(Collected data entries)
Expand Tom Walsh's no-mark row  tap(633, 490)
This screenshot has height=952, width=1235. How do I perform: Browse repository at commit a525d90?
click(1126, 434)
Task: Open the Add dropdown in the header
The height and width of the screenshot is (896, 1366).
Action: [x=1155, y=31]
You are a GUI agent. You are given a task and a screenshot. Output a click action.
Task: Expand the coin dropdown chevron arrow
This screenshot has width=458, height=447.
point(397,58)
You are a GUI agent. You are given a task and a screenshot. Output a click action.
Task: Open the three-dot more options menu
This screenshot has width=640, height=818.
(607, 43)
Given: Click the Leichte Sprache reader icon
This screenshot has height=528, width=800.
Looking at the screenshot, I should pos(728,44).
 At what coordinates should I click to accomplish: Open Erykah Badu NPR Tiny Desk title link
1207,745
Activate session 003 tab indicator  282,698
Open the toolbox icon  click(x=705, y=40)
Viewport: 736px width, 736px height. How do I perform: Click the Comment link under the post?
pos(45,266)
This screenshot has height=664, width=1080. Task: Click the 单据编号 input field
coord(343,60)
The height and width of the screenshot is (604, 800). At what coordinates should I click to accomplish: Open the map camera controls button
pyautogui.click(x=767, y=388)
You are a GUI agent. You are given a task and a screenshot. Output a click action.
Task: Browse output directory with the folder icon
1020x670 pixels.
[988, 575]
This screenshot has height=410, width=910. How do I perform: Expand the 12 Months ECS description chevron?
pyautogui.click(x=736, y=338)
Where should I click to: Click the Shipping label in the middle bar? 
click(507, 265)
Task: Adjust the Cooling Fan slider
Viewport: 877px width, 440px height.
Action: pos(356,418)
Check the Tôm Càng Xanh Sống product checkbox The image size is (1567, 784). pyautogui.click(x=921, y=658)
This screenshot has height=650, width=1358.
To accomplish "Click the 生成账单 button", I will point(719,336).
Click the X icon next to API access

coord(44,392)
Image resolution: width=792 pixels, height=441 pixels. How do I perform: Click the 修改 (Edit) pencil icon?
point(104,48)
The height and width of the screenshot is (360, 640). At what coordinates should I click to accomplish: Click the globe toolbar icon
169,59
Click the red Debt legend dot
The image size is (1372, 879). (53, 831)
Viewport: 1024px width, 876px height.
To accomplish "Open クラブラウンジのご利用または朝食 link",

* [Problem description]
Say each line again exactly as it appears above.

* [Task response]
Expand Tom Walsh's no-mark row  tap(633, 490)
This screenshot has height=952, width=1235. How do I perform: Browse repository at commit a525d90?
click(1126, 434)
Task: Open the Add dropdown in the header
The height and width of the screenshot is (896, 1366).
Action: [x=1155, y=31]
You are a GUI agent. You are given a task and a screenshot. Output a click action.
Task: Expand the coin dropdown chevron arrow
This screenshot has width=458, height=447.
point(397,58)
You are a GUI agent. You are given a task and a screenshot. Output a click action.
Task: Open the three-dot more options menu
This screenshot has width=640, height=818.
(607, 43)
Given: Click the Leichte Sprache reader icon
This screenshot has height=528, width=800.
Looking at the screenshot, I should pos(728,44).
 At what coordinates should I click to accomplish: Open Erykah Badu NPR Tiny Desk title link
1207,745
Activate session 003 tab indicator  282,698
Open the toolbox icon  click(x=705, y=40)
Viewport: 736px width, 736px height. How do I perform: Click the Comment link under the post?
pos(45,266)
This screenshot has height=664, width=1080. Task: Click the 单据编号 input field
coord(343,60)
The height and width of the screenshot is (604, 800). At what coordinates should I click to accomplish: Open the map camera controls button
pyautogui.click(x=767, y=388)
You are a GUI agent. You are given a task and a screenshot. Output a click action.
Task: Browse output directory with the folder icon
1020x670 pixels.
[988, 575]
This screenshot has height=410, width=910. How do I perform: Expand the 12 Months ECS description chevron?
pyautogui.click(x=736, y=338)
Where should I click to: Click the Shipping label in the middle bar? 
click(507, 265)
Task: Adjust the Cooling Fan slider
Viewport: 877px width, 440px height.
Action: pos(356,418)
Check the Tôm Càng Xanh Sống product checkbox The image size is (1567, 784). pyautogui.click(x=921, y=658)
This screenshot has height=650, width=1358.
To accomplish "Click the 生成账单 button", I will point(719,336).
Click the X icon next to API access

coord(44,392)
Image resolution: width=792 pixels, height=441 pixels. How do I perform: Click the 修改 (Edit) pencil icon?
point(104,48)
The height and width of the screenshot is (360, 640). At what coordinates should I click to accomplish: Click the globe toolbar icon
169,59
Click the red Debt legend dot
The image size is (1372, 879). (53, 831)
Viewport: 1024px width, 876px height.
To accomplish "Open クラブラウンジのご利用または朝食 link",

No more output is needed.